En el caso de Topaz nos parece que, más allá de su innegable anticomunismo, -nada extraño en estos tiempos, por otra parte, en que ya conocemos sus miserias y sus promesas de felicidad a cambio de la deshumanización- la cuestión ideológica pasa a ser irrelevante para Hitchcock, especialmente cuando se trata de mostrar al ser humano con sus virtudes y sus innúmeros defectos. ¿Es un villano Sebastian (Claude Rains) en Encadenados (Notorious, 1946) por ser nazi o sencillamente por su actitud criminal? ¿Acaso Paul Newman asesina a Gromek (Wolfgang Kieling) en Cortina Rasgada (Torn Curtain, 1966) por ser comunista o por salvar su vida y la de su esposa? Los personajes de Hitchcock son, en general, víctimas de la guerra con los suyos y con ellos mismos. Si no de la física, desde luego sí de la guerra moral, la de los principios, que es la que suele prolongar hostilidades en tiempo de paz. Por eso quizás la violencia en Topaz alcanza cotas tremendas, véase si no la elipsis después de la sesión de tortura sufrida por los miembros del servicio doméstico de Parra, Carlotta y Pablo Mendoza (Anna Navarro y Lewis Charles). Sesión que jamás vemos y tras la que, sin embargo, nos estremece la forma en la que aparecen los cuerpos apaleados, ante la atenta mirada de los criminales revolucionarios. Ella, que apenas puede ya articular palabra, sujeta a su marido, muerto tras el tormento, formando juntos una suerte de moderna Pietá.
Con Topaz, además, se dan otros factores. Por ejemplo, el ya conocido hándicap de que fuesen rodados tres finales y no uno y que además sea la versión comercializada -y cortada- la que quizás tiene el menos convincente de todos ellos. Veinte minutos extra se le añaden al montaje completo que finaliza, además, con un cínico Michel Piccoli coincidiendo en el aeropuerto con Devereaux y su mujer (Dany Robin) mientras abandona Francia para refugiarse en la Unión Soviética, en lugar de con el suicidio de éste, que sería el final oficial. Los franceses consideraron inaceptable que terminase así -aunque encajase con el tono eminentemente desmitificador de la película- y por eso se rodó e incluyó el relativo al suicidio. Para los más aventureros existe un tercer final que, de puro ridículo, resulta hasta interesante: para dirimir sus diferencias, Piccoli y Stafford se baten en duelo, en un estadio, siendo el primero asesinado por un francotirador que, según apunta Devereaux, pertenecería a la misma Topaz. Probablemente, ningún espectador estaría dispuesto a pagar por semejante delirio. Vaya por delante, aún así, que cualquiera de las dos versiones (la oficial de 127 minutos y la completa, de 143) sirven para constatar no ya que Hitchcock estuviese en plena forma sino que, además, Topaz llega a superar otros films del maestro.

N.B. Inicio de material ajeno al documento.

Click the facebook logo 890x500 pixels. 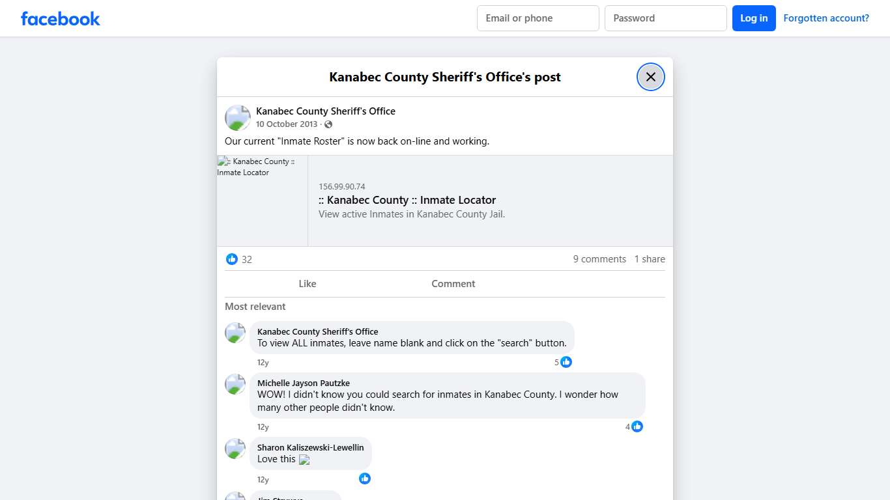pyautogui.click(x=60, y=18)
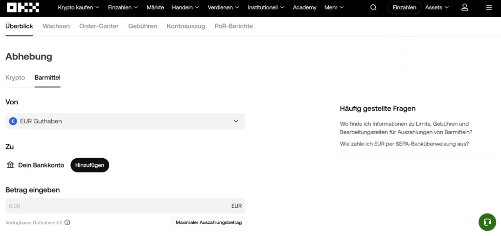Click the Euro coin icon

pos(13,121)
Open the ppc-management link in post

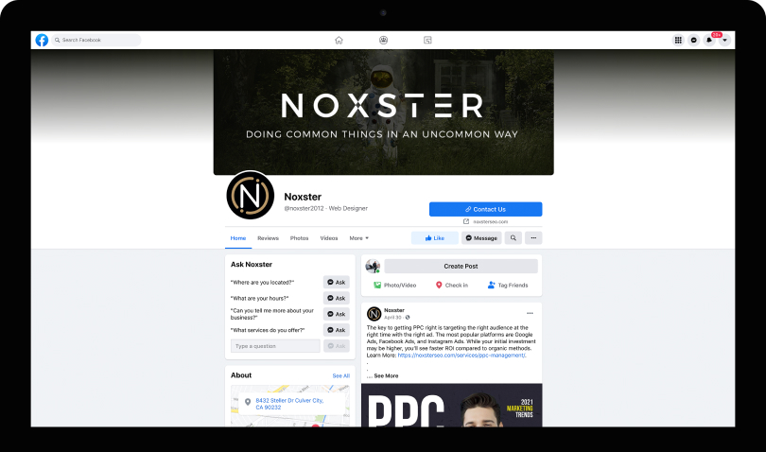pyautogui.click(x=461, y=356)
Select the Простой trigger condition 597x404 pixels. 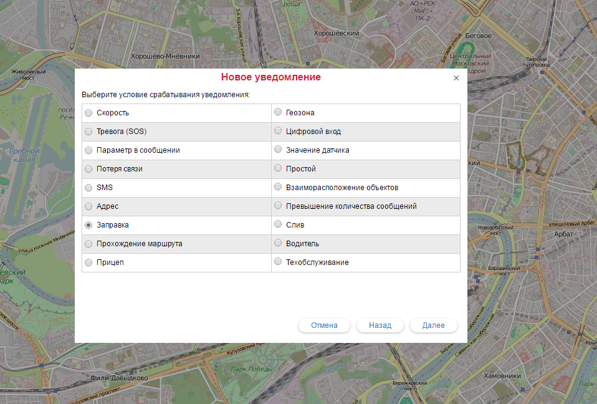277,169
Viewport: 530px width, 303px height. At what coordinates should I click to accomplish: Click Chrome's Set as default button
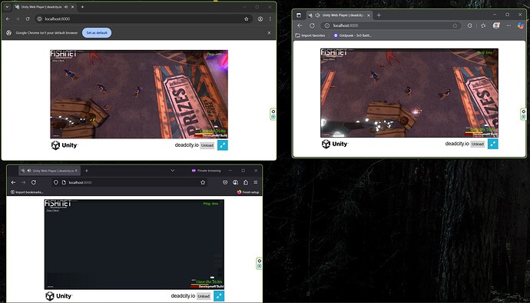pos(97,33)
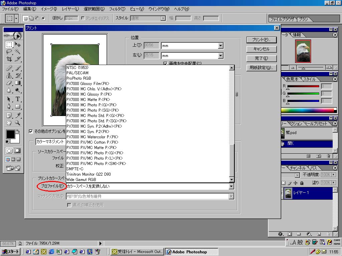Image resolution: width=342 pixels, height=256 pixels.
Task: Select the Eyedropper tool
Action: pyautogui.click(x=18, y=115)
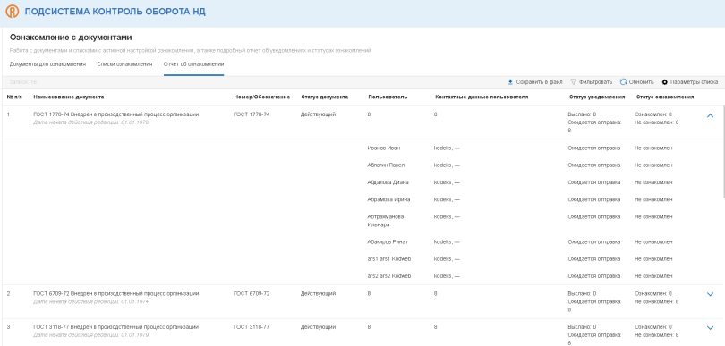Image resolution: width=725 pixels, height=346 pixels.
Task: Click the Наименование документа column header
Action: [68, 97]
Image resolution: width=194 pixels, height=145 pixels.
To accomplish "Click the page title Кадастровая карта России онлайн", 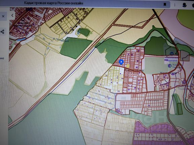I will pyautogui.click(x=53, y=3).
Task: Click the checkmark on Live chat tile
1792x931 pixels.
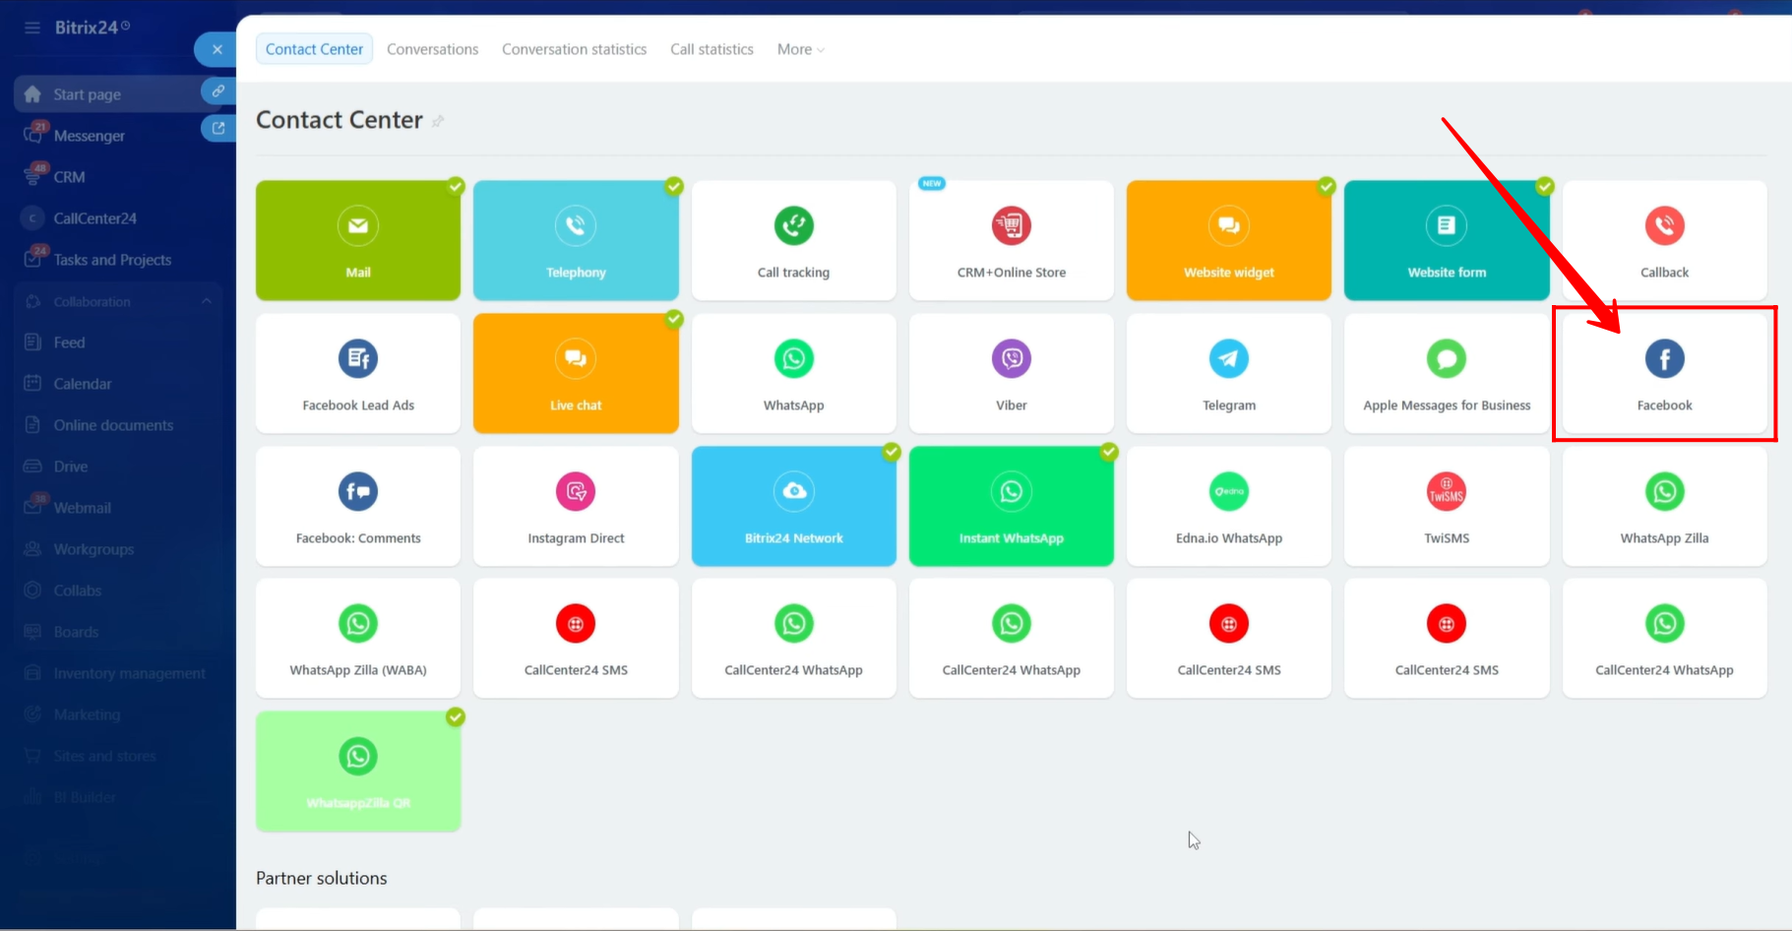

Es curioso que el papel de Stafford le fuese primero ofrecido a Sean Connery -el eterno Bond- cuando, si hay algo patente en esta obra inmensa, es que el mundo del espionaje, tal y como lo concibe Hitchcock, está a años luz de ser un mundo glamuroso que basa sus operaciones en botellas de Dom Pérignon o esculturales femmes fatales. Todo lo más, un pérfido imperio de sombras y mentiras que deja el mundo en un permanente estado de excepción, a merced de la tiranía y la burocracia, y con todas sus conquistadas libertades en peligro.